Chemistry of the Sagittarius Dwarf Galaxy: a Top-Light IMF, Outflows and the R-Process

TL;DR

This paper investigates the chemical composition of Sagittarius dwarf galaxy stars, revealing a top-light initial mass function and its implications for element production, outflows, and r-process nucleosynthesis.

Contribution

It provides evidence for a top-light IMF in Sgr, challenging the SNIa delay scenario, and explores its effects on element abundances and r-process origins.

Findings

Sagittarius dwarf galaxy has a top-light IMF with fewer massive stars.

R-process elements in Sgr suggest massive supernovae are not primary sources.
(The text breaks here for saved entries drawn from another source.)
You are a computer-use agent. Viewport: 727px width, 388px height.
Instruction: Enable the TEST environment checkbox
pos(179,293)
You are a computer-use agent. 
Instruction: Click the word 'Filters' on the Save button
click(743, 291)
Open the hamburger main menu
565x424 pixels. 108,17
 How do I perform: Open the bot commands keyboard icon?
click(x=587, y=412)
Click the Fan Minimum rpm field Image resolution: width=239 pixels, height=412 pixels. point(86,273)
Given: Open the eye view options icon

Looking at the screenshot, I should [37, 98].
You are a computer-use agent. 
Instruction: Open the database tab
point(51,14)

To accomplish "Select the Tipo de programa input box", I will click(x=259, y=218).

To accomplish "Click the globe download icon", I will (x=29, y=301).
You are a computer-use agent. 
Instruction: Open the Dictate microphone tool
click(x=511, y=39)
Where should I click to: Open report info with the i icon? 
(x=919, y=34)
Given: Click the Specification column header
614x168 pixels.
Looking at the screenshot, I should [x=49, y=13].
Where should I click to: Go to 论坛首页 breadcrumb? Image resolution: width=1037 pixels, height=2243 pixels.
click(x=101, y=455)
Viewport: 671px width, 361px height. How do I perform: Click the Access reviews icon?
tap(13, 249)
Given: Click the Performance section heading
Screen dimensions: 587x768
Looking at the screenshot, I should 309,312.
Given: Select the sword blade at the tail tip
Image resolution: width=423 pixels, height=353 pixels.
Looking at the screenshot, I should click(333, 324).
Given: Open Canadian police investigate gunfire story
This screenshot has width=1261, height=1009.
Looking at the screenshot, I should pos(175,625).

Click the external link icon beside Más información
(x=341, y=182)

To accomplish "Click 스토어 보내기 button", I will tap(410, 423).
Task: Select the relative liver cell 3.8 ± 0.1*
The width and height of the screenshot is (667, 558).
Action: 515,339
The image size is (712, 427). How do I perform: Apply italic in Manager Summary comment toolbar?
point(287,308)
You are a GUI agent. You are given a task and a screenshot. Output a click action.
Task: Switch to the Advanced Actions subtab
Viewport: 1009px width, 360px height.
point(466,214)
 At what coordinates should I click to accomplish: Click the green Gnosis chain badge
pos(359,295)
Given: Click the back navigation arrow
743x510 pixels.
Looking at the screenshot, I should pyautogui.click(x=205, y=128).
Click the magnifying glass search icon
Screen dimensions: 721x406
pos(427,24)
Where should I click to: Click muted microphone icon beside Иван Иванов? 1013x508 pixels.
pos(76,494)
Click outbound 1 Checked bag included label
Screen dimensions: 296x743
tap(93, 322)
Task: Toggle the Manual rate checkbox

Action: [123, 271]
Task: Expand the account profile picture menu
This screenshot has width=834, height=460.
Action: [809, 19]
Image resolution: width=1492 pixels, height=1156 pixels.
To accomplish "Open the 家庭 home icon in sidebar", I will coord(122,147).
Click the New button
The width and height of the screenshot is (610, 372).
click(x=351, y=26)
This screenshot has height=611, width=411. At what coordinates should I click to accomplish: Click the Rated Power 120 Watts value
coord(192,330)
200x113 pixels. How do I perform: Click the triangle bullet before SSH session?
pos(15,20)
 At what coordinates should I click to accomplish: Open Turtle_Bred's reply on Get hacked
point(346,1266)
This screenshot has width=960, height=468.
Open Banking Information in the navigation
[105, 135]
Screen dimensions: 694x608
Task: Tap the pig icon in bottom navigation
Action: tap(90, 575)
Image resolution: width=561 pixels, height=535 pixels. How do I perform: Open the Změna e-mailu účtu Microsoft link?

Alpha-element deficiencies are linked to IMF variations, not SNIa delays.

Abstract

From chemical abundance analysis of stars in the Sagittarius dwarf spheroidal galaxy (Sgr), we conclude that the alpha-element deficiencies cannot be due to the Type Ia supernova (SNIa) time-delay scenario of Tinsley (1979). Instead, the evidence points to low [alpha/Fe] ratios resulting from an initial mass function (IMF) deficient in the highest mass stars. The critical evidence is the 0.4 dex deficiency of [O/Fe], [Mg/Fe] and other hydrostatic elements, contrasting with the normal trend of r-process [Eu/Fe]r with [Fe/H]. Supporting evidence comes from the hydrostatic element (O, Mg, Na, Al, Cu) [X/Fe] ratios, which are inconsistent with iron added to the Milky Way (MW) disk trends. Also, the ratio of hydrostatic to explosive (Si, Ca, Ti) element abundances suggests a relatively top-light IMF. Abundance similarities with the LMC, Fornax and IC 1613, suggest that their alpha-element deficiencies also resulted from IMFs lacking the most massive SNII. For such a top-light IMF, the normal trend of r-process [Eu/Fe]r with [Fe/H], as seen in Sgr, indicates that massive Type II supernovae (>30Msun) cannot be major sources of r-process elements. High [La/Y] ratios, consistent with leaky-box chemical evolution, are confirmed but ~0.3 dex larger than theoretical AGB predictions. This may be due to the 13C pocket mass, or a difference between MW and Sgr AGB stars. Sgr has the lowest [Rb/Zr] ratios known, consistent with low-mass (~2Msun) AGB stars near [Fe/H]=-0.6, likely resulting from leaky-box chemical evolution. The [Cu/O] trend in Sgr and the MW suggest that Cu yields increase with both metallicity and stellar mass, as expected from Cu production by the weak s-process in massive stars. Finally, we present an updated hfs line list, an abundance analysis of Arcturus, and further develop our error analysis formalism.